Quando parliamo di ISIS pensiamo inevitabilmente ai numerosi attacchi terroristici; all’efficiente macchina propagandistica; ai foreign fighters che hanno raggiunto l’Iraq e la Siria dagli Stati Uniti, dall’Asia e da molti paesi europei; pensiamo al fatto che ha instaurato il suo dominio su un territorio ben circoscritto, implementando leggi ed istituendo un apparato burocratico efficiente, una novità assoluta per un’organizzazione jihadista; ma pensiamo anche alla morte del suo leader, Abu Bakr al-Baghdadi, ed al discorso del presidente statunitense Donald Trump, il quale annunciava vittorioso la fine del terrore. Eppure l’ISIS è ben lontano dall’essere acqua passata, perché se è vero che al-Baghdadi non è più una minaccia, lo è sicuramente l’ideologia che ha contribuito a diffondere, e che viene portata ancora oggi avanti dai membri dell’organizzazione.
Ma per comprendere il progetto dell’ISIS è necessario partire dalla sua storia [1], infatti l’organizzazione che noi conosciamo affonda le sue radici nel gruppo jihadista Jama ‘at al-tawhid wa al-jihad (Gruppo per l’unicità di Dio e il jihad), attivo nel nordovest dell’Iraq, e fondato negli anni Novanta da Abu Musab al-Zarqawi. Tale gruppo si distingueva nel panorama estremista tanto per le azioni di grande violenza, tanto per il fatto di essere composto prevalentemente da combattenti stranieri. Nel 2004 il gruppo di al-Zarqawi sancirà l’affiliazione con al-Qa’ida, dando in tal modo vita ad al-Qa’ida nella Terra dei Fiumi, o al-Qa’ida in Iraq (AQI). Tale unione aveva due motivazioni principali alla base: da un lato, ad al-Qa’ida serviva rafforzare la sua presa sull’Iraq, legando a sé l’immagine di un condottiero carismatico – individuato nella figura di al-Zarqawi; dall’altro, a quest’ultimo occorreva il sostegno dell’organizzazione qaedista per attirare tra le sue fila un maggior numero di combattenti, soprattutto iracheni, al fine di legare ulteriormente la sua causa al territorio. Tuttavia, al-Zarqawi si distinse ben presto per la netta rottura con la filosofia bellica storicamente portata avanti da al-Qa’ida: se per quest’ultima il nemico principale era sempre stato il far enemy, rappresentato dagli Stati Uniti e dagli eserciti della coalizione internazionale; per il leader di AQI il nemico prediletto divennero, invece, gli sciiti iracheni. Dunque gli attacchi verso l’esercito statunitense vennero sospesi al fine di rivolgere l’attenzione verso il nemico interno, decisione che valse ad al-Zarqawi una dura critica da parte dell’universo qaedista. Nel 2006 l’ascesa di al-Zarqawi verrà interrotta con la sua morte e l’organizzazione, sotto una nuova guida, cambierà nome in Stato Islamico dell’Iraq (ISI), il cui nuovo obiettivo sarebbe stato quello di espandere e consolidare il suo controllo sui territori iracheni.

Da fare: Elenca tutte le persone citate per nome nell'estratto sulla storia dell'ISIS. Per rispondere basati soltanto sull'estratto.

Materiale di riferimento:
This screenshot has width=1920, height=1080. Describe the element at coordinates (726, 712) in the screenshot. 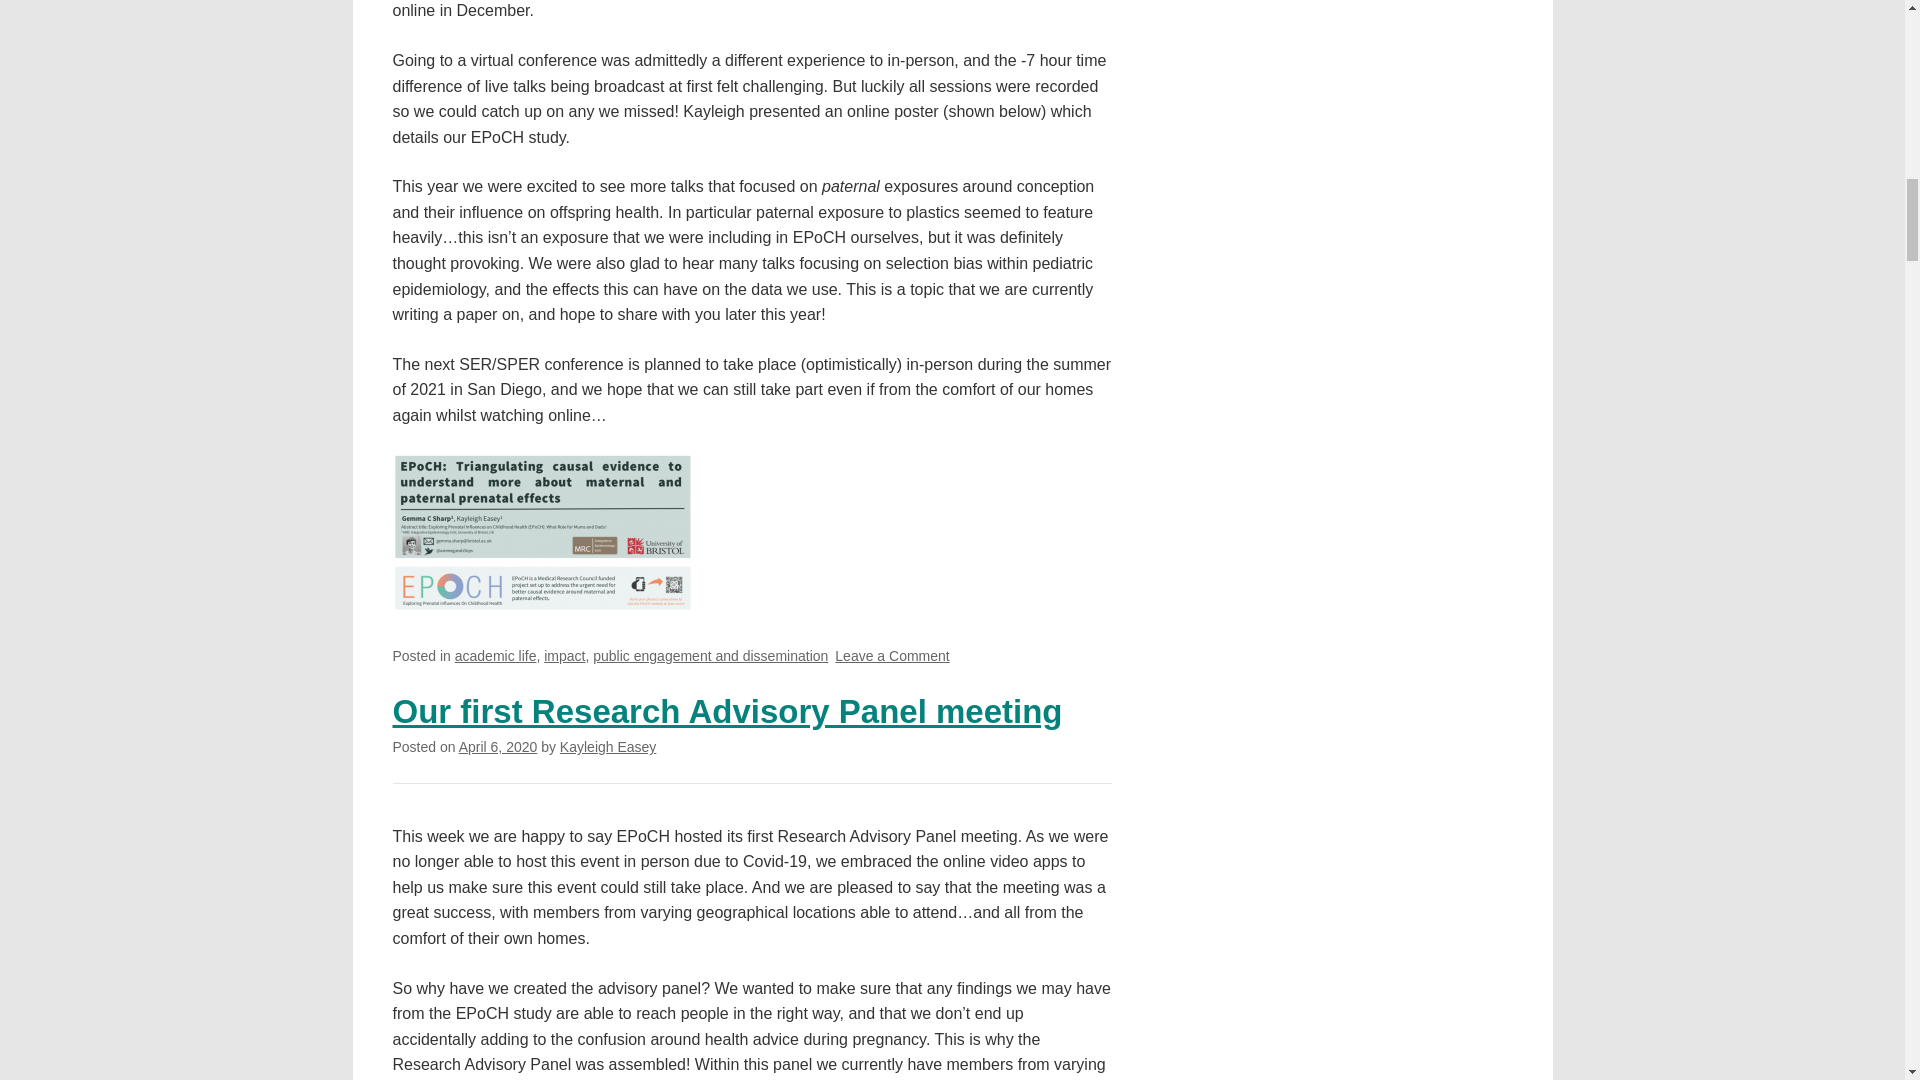

I see `Our first Research Advisory Panel meeting` at that location.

Esito del compito: Abu Bakr al-Baghdadi, Donald Trump, Abu Musab al-Zarqawi